Lets say I have a Server Script, which detects a change in a BoolVal and then applies an effect to a Player, all of this is done within the script without the need for a RemoteEvent.
However, this could be done slightly easier by using game.Players.LocalPlayer within a Local Script with a RemoteEvent.
What difference is there between the two approches and would either have a security disadvantage over the other.
N.B. I have read alot the RemoteEvents can be attributed to many exploits within a game without proper checks (iirc Server Side) to stop a player from i.e. giving themselve HP.
Edit: I actually have scripts that do both of these things in my game, one system is with scripts, the other is with LocalScripts to a ServerScript via RemoteEvent. The one that detects the changed BoolVal uses a RBLXScriptSignal on Changed for the BoolVal.
Edit2: Even though I have marked a Solution, anyone else who would like to provide their “two cents” is more than welcome!

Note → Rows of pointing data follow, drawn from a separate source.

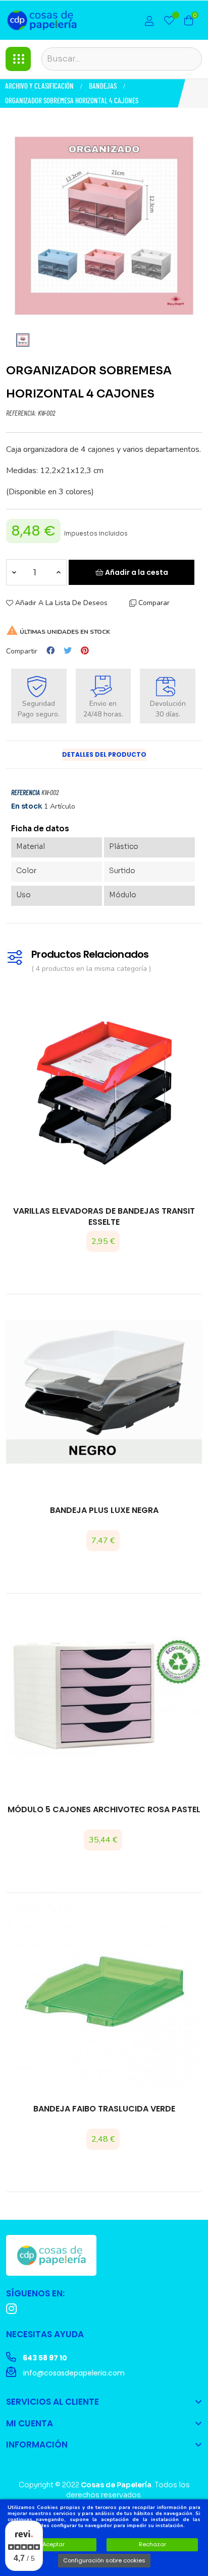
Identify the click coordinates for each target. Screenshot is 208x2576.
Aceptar (53, 2544)
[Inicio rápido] (149, 22)
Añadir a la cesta (135, 572)
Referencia (25, 793)
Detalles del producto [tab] (104, 754)
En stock (26, 806)
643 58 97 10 (44, 2358)
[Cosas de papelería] (51, 2255)
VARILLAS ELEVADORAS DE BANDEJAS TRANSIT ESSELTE (104, 1217)
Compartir (50, 651)
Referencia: (21, 413)
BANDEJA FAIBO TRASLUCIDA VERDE (104, 2109)
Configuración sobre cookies (104, 2560)
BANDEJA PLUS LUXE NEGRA (104, 1510)
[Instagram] (11, 2309)
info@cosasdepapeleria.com (73, 2373)
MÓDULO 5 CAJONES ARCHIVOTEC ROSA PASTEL (104, 1809)
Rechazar (152, 2544)
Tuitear (68, 651)
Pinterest (85, 651)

It all really depends on the situation. It’s different everywhere. If you have a lot of things to do that could be done on the client, then go ahead. But, if security is a big problem with the remote in this case, then by all means, do everything (that you can) on the server. If you can increase performance by handing things off to the client, then do that. With what you described,
I don’t really see the point here. I mean, if the client never is going to access that value in any way, then why would you do it in a local script? If the server is going to handle the effect, then do it on the server. Now, if there is a situation where the client for example wants to equip an effect after purchasing it in a shop, there is no way to avoid client to server communication
Another example, if it helps, the way I do my door system in one of my games. If I wanted to, I could make it so that when a client wants to open the door, the server does all the work tweening the door. In game, this results in laggy looking doors. So, what I did was have the server tell all the clients to locally tween the doors, then the server sets the final position. The result is smooth doors for the clients, and little work for the server. This isn’t related to security, but it can give you an idea of when to hand things off to the client.